The new FICO Resilience Score is based on a scale of 1-99
There’s a new risk measurement entering the world of credit lending and this one isn’t based on your past payment history. Called the FICO® Resilience Index (FRI), this score aims to predict which consumers are more likely to default on payments during a time of economic stress. It is heavily based on what types of credit a person has and how they use it. Unlike the regular FICO® credit score, for which a higher score out of 850 is a sign of stronger credit, the FRI ranks consumers on a scale of 1-99. A lower score is a sign the consumer has higher resiliency.
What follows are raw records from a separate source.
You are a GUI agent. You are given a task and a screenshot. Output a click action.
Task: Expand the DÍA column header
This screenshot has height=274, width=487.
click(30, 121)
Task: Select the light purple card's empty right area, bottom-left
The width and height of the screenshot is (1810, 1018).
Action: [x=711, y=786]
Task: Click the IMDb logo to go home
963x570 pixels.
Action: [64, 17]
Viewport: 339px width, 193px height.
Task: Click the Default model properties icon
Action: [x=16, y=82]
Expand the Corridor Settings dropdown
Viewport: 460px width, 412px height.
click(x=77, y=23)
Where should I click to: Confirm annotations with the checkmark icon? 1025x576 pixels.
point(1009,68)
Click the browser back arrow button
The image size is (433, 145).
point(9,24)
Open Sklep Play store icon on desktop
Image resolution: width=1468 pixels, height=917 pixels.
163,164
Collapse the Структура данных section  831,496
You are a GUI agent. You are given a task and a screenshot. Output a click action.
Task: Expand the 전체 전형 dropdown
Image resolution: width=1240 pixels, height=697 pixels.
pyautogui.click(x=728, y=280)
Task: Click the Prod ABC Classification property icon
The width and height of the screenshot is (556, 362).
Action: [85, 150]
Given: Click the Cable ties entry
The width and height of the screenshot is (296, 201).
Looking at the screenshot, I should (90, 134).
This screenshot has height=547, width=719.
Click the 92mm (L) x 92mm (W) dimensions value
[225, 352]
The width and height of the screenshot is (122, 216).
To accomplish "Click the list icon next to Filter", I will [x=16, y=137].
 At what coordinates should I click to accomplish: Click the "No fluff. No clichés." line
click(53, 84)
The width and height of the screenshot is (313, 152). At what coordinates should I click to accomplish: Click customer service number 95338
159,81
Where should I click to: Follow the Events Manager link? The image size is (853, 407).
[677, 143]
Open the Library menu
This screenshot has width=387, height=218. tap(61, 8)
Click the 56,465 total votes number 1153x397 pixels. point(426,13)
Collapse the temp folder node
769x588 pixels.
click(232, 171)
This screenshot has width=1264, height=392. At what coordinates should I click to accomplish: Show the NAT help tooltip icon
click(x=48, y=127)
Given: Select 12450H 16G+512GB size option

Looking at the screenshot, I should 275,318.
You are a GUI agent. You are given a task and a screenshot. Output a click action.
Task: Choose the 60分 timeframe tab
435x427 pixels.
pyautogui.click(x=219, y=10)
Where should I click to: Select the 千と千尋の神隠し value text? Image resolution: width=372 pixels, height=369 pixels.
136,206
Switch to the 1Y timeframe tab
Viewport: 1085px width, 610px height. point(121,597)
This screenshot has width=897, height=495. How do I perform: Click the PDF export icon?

As Sally Taylor, Vice President of FICO Scores, explained in the release, the FRI is not intended to replace the regular FICO score. Its goal is to help lenders segment out who is at high risk within certain bands of credit scores. For example, had the FRI been around during the Great Recession data modeling suggests at least 600,000 consumers that were denied mortgages would have been approved using these additional criteria. (You can read more about that analysis in this white paper by Tom Parrent, former chief risk officer for Genworth Financial.)
FICO Resilience Score is currently in pilot testing phase
The factors which influence someone’s FRI are largely based on four main areas:
The type of credit mix a consumer has. FICO found one of the ‘strongest drivers’ of measuring resilience was consumers who had at least half their credit in installment credit, as opposed to revolving credit. (Car loans would be an example of installment credit; regular credit cards are a type of revolving credit).
Total revolving balances are much lower. Resilient consumers have balances around $1,000 or less, whereas less resilient consumers typically have balances over $15,000.
Fewer active accounts. Resilient consumers have about three active accounts; less resilient consumers have about 10.
Fewer credit inquires. People who have higher resiliency typically averaged less than one credit inquiry in the past year, whereas the other group had between 1.3 and 2.6 inquiries.
Credit balances of the dataset show widespread differences in resiliency.
Notice how past payment history isn’t a major factor. As one of their representatives explained in their webinar on the methodology, past payment history didn’t seem to be a strong indicator of how likely someone is to default on lines of credit during financial downturns. Of course, it does become a factor indirectly since the likelihood of having active lines of credit is closely tied to how well you make the payments on time.
To determine the criteria for measuring how resilient a consumer’s financial profile is FICO used two data sets—one from two years during the Great Recession (2007-2009) and one from a few years later (2012-2015)—to match up pairs of consumers with nearly identical profiles and see how they performed retroactively. Out of the 2 million consumers in the dataset they were able to come up with 300,000 matched pairs for the analysis. They purposefully left out any mortgage-specific indicators so that the model would be applicable to times of overall financial stress, not just the housing crisis of the Recession.
Lenders have been increasing credit score requirements ever since early spring when the U.S. economy first showed signs of faltering. This may end up being one of the factors that helps prevent the housing market from plummeting if unemployment continues at its high rate. As Taylor summarized, “The desired outcome is for lenders, borrowers, and investors to benefit from a system that is even more precise in assessing risk, and less prone to broad credit restrictions and undifferentiated risk pricing, which can tighten the flow of credit during an economic downturn.